Ces anges arrêtaient au vol les quatre vents,

Pour qu'aucun vent ne pût souffler sur les vivants,

Ni troubler le sommet des montagnes de marbre,

ni soulever un flot, ni remuer un arbre. » - Victor Hugo.


  Lorsque Amy ouvrit les yeux, le soleil tapait déjà très fort à travers la gigantesque fenêtre du salon. Elle tourna la tête, ne se souvenant plus très bien de l'endroit où elle se trouvait. Elle leva alors les yeux vers le plafond, observa ce lustre luxueux, ce canapé en cuir marron, et repéra également l'écran plat qui l'avait aidée à s'endormir. Puis elle se souvint.

   Jessica l'avait invitée à dormir chez elle. D'ailleurs, elle n'était pas à côté d'elle.

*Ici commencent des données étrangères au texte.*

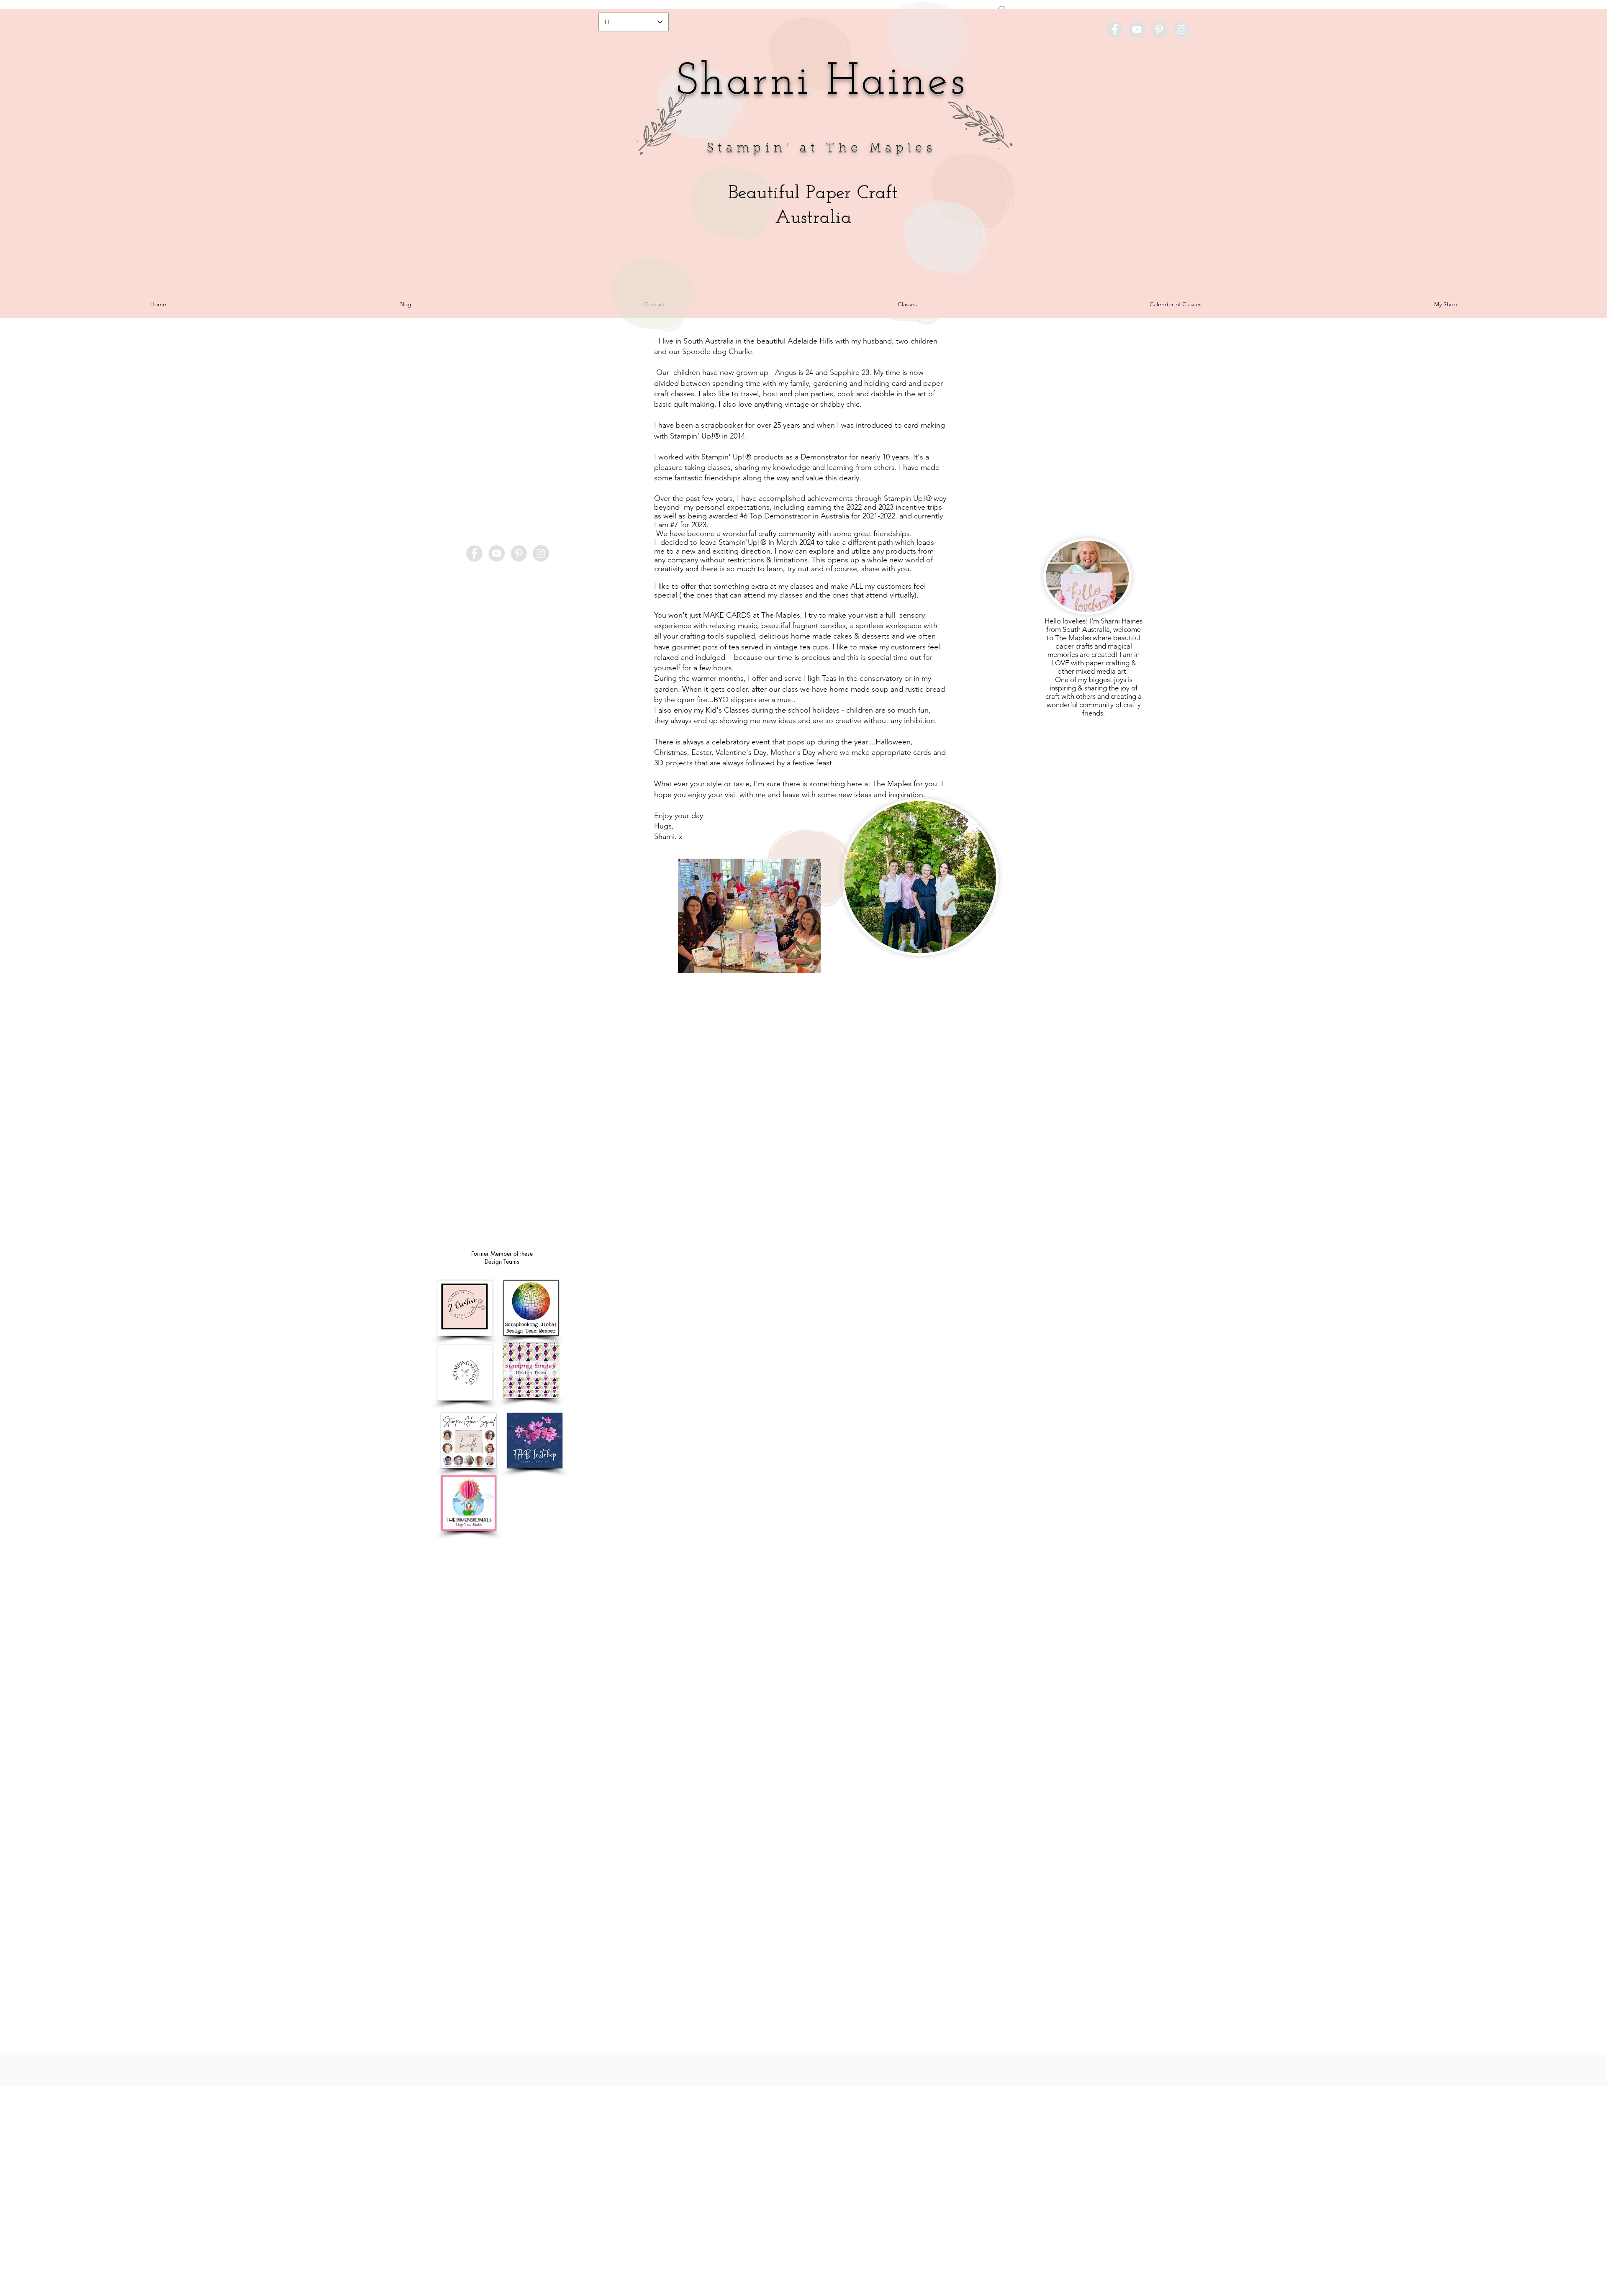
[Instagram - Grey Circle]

   Ses yeux lui brûlaient. Cela devait être la fatigue : c'était la première nuit depuis qu'elle était sur Terre où elle dormait réellement. Elle se leva difficilement et se dirigea vers l'odeur de bacon qui émanait de la cuisine.

   Jessica était là, souriante, comme si la veille au soir n'avait jamais existé. Amy ne comprenait toujours pas comment elle pouvait faire autant semblant. Il était évident qu'elle était malheureuse, alors pourquoi s'entêtait-elle à ravaler ses sentiments et ses ressentis ? Pourquoi ne parlait-elle pas tout simplement avec ses parents ? Ils travaillaient dans l'humanitaire, ils ne pouvaient pas être bien méchants.

- As-tu déjà essayé de parler à tes parents... à propos de ce que tu ressens ? demanda Amy une fois attablée et son assiette garnie d'œufs brouillés et de bacon fumé.

   Jessica manqua de s'étouffer. Elle jeta à l'ange ce qui semblait être le regard le plus surpris du monde, comme si elle ne se souvenait pas d'en avoir parlé.

- Pourquoi est-ce que tu me parles de ça, maintenant ? Il est onze heures du matin.

- C'est un sujet dont il faut seulement parler le soir ? répondit son amie avec un sourire.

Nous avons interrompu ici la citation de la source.